Ebû Abdillah el-Buhârî şöyle dedi: Ve Ebû Muâviye (194) dedi ki: Bize Dâvûd ibn Ebî Hind (139) Âmir eş-Şa'bî'den tahdîs etti. Şa'bî: Ben Abdullah ibn Amr'dan işittim; o da Peygamber'den dedi.
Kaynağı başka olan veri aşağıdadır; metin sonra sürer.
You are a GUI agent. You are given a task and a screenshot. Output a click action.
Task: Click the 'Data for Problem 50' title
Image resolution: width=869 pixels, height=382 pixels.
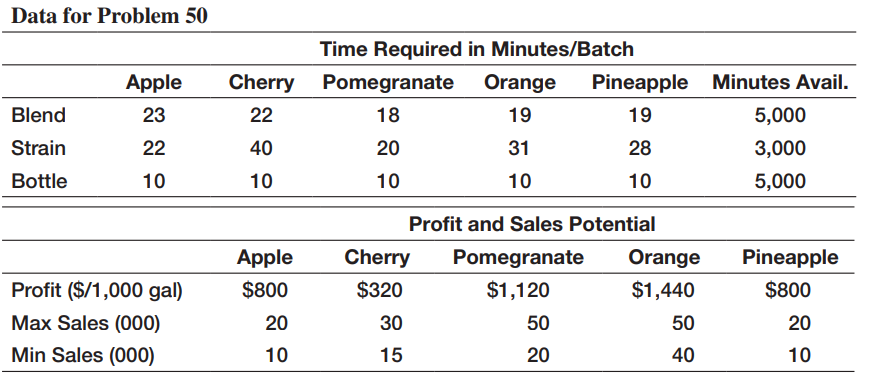coord(109,16)
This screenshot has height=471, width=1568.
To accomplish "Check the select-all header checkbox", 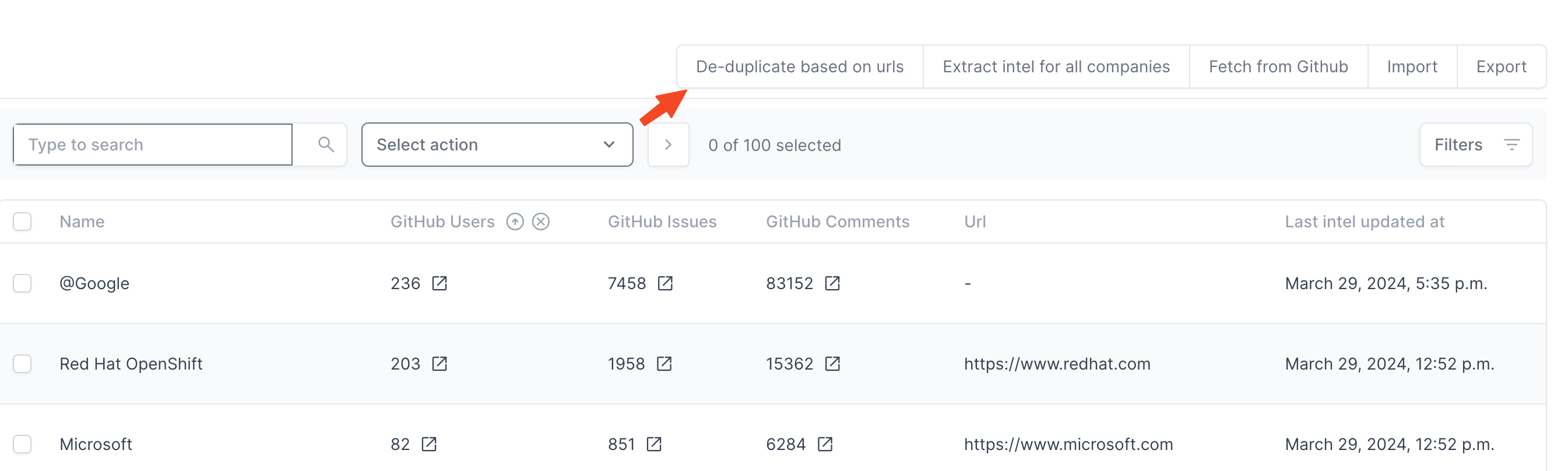I will (23, 222).
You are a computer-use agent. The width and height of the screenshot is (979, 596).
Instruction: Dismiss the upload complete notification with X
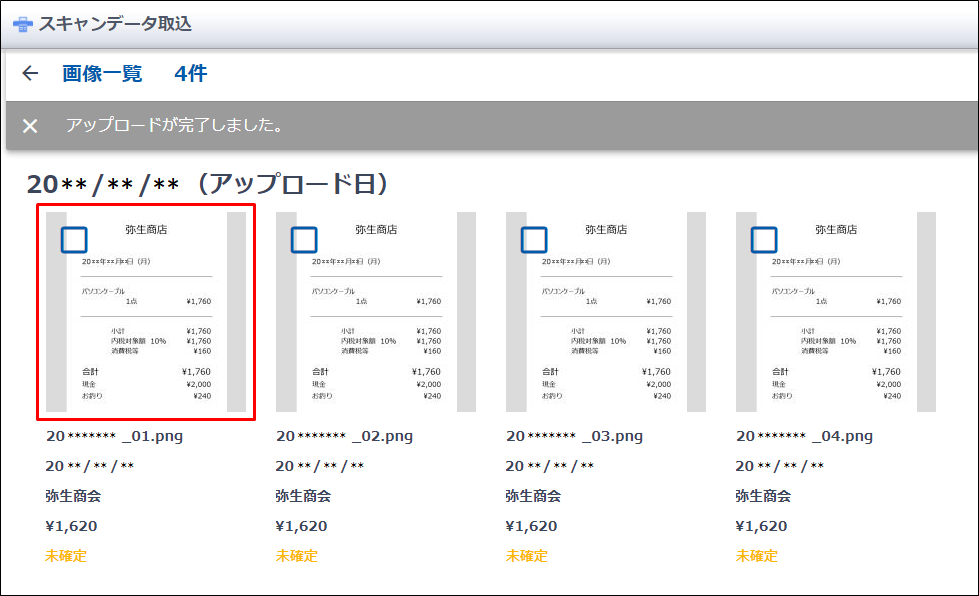(x=30, y=126)
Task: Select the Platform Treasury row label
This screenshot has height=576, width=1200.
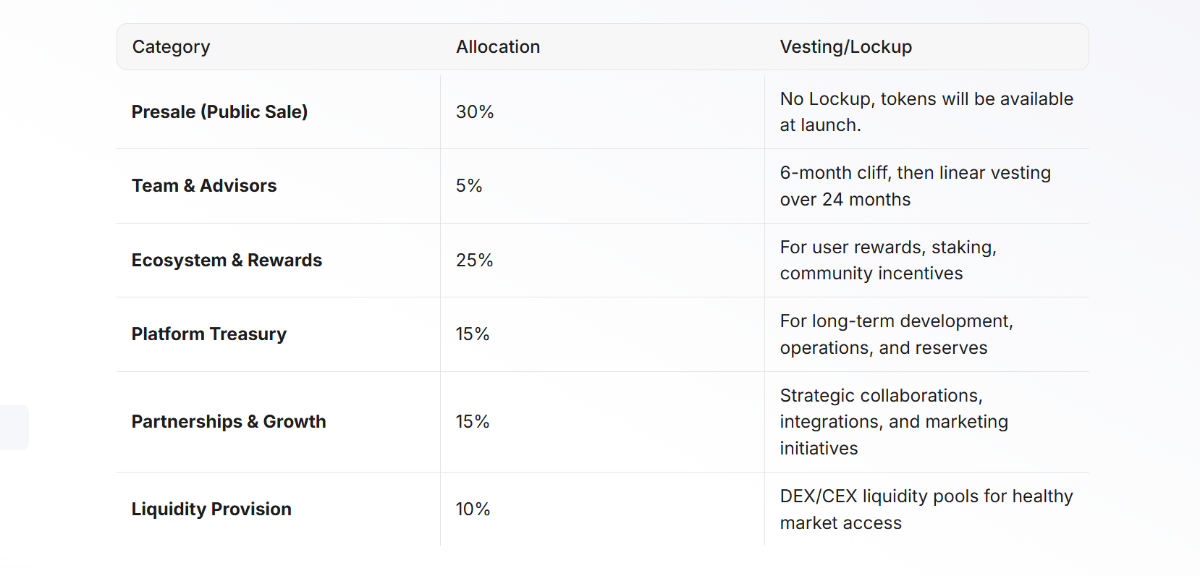Action: coord(208,334)
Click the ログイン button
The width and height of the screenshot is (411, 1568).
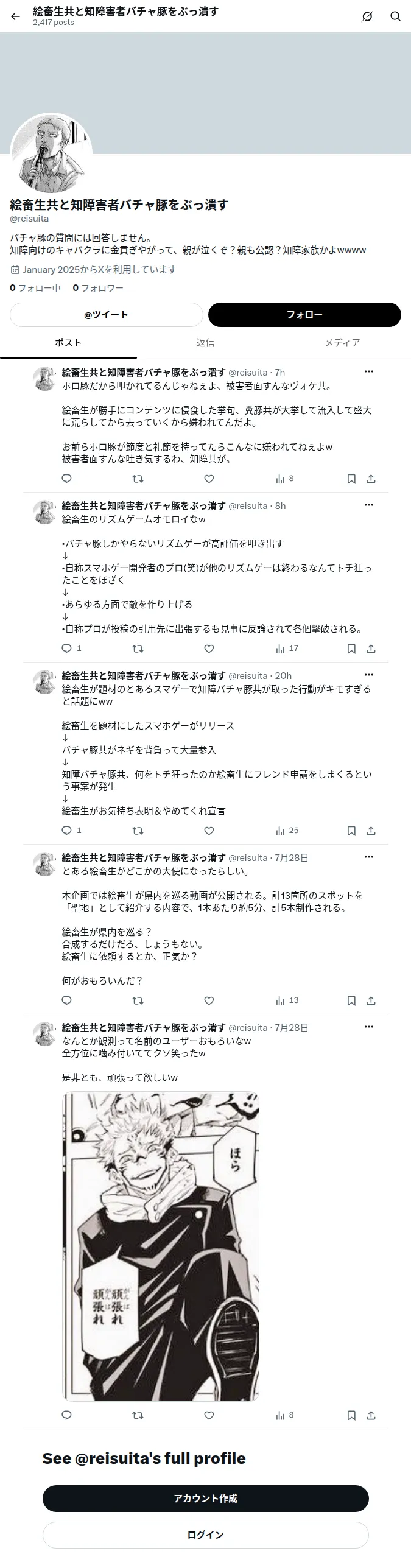coord(205,1535)
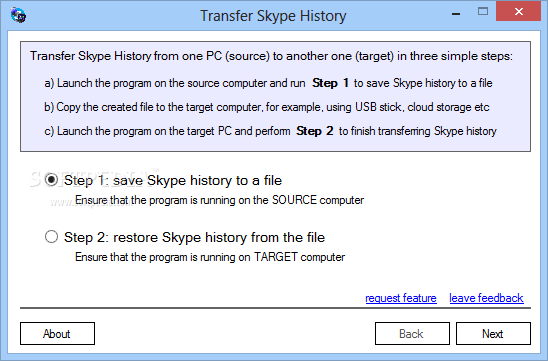
Task: Open the request feature link
Action: 401,298
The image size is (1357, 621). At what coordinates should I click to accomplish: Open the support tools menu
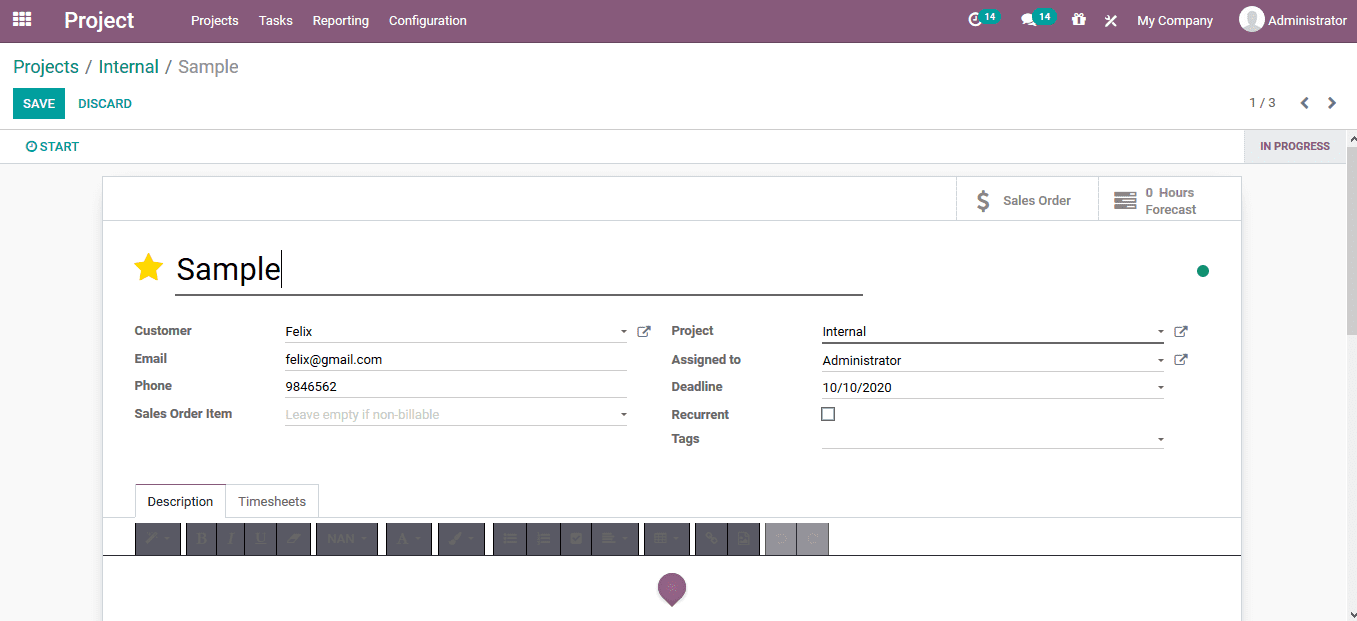pyautogui.click(x=1110, y=19)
Ve keza Abdu'1-A'lâ (189) Dâvûd'dan; o da Âmir'den, o da Abdullah ibn Amr'dan, o da Peygamber'den söyledi .
 
مكنون Çevrimdışı

مكنون

İslam-tr Sakini
İslam-TR Üyesi

Dînini Tertemiz Yapmak İsteyen Kimsenin Fazileti Babı​



45-.......Âmir dedi ki: Ben Nu'mân ibn Beşîr(64-R)'den şöyle derken işittim: Ben Rasûlullah(S)'dan şöyle buyururken işittim: "Halâl belli, haram da bellidir. İkisi arasında (halâl mı, haram mı belli olmayan bir takım) şübheli şeyler vardır ki, çok kimseler bunları bilmezler. Her kim şübheli şeylerden sakınırsa, ırzını da, dînini de tertemiz tutmuş olur. Her kim şübheli şeylere dalarsa, (içine girmek yasak olan) koruluk etrafında davarlarını otlatan bir çoban gibi, çok sürmez içeriye dalabilir. Haberiniz olsun, her devlet başkanının kendine mahsûs bir koruluğu olur. Gözünüzü açın; Allah'ın yeryüzündeki koruluğu da haram ettiği şeylerdir. Haberiniz olsun ki, bedenin içinde bir lokmacık et parçası vardır ki iyi olursa bütün beden iyi olur; bozuk olursa bütün beden bozulur. İşte o(et parçası)kalbdir" (sahih-i buhari)
 
مكنون Çevrimdışı

مكنون

İslam-tr Sakini
İslam-TR Üyesi

Bâb: İnsan Ana-Babasına Sövmemelidir​



4-.......Abdullah ibn Amr (R) şöyle demiştir: Rasûlullah (S):

— "Büyük günâhların en büyüğünden birisi, kişinin anasına babasına la'net etmesidir" buyurdu.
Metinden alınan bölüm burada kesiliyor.